(Records excerpted from a collection)
*** Block opens ***

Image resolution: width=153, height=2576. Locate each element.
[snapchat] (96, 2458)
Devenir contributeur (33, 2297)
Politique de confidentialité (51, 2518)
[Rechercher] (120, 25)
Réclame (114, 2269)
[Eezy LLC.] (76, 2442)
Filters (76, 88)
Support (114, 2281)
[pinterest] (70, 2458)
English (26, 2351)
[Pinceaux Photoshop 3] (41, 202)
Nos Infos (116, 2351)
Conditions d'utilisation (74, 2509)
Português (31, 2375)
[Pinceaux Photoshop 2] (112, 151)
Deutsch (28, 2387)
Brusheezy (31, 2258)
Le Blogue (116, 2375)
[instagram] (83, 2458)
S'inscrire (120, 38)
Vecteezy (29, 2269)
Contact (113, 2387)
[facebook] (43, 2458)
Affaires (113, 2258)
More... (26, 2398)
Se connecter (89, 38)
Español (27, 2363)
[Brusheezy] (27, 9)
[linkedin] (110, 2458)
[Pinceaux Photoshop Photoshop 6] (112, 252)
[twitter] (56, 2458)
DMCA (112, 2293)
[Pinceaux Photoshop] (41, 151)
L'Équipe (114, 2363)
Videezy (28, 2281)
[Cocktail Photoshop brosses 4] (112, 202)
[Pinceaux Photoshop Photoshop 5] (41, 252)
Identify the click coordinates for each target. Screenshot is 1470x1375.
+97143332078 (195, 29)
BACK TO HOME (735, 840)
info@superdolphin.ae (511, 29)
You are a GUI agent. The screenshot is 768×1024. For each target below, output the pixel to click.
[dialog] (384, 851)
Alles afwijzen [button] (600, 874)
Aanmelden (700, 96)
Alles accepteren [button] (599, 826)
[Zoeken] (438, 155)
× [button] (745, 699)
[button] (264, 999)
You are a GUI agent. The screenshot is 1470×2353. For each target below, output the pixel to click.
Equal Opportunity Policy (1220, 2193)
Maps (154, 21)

*** Block closes ***

PROBLEM TO SOLVE:
Find where "[button] (264, 999)" occurs in the data, and please write out that line through the last line exactly, with nothing else.

WRITTEN REPLY:
[button] (264, 999)
You are a GUI agent. The screenshot is 1470×2353. For each target below, output the pixel to click.
Equal Opportunity Policy (1220, 2193)
Maps (154, 21)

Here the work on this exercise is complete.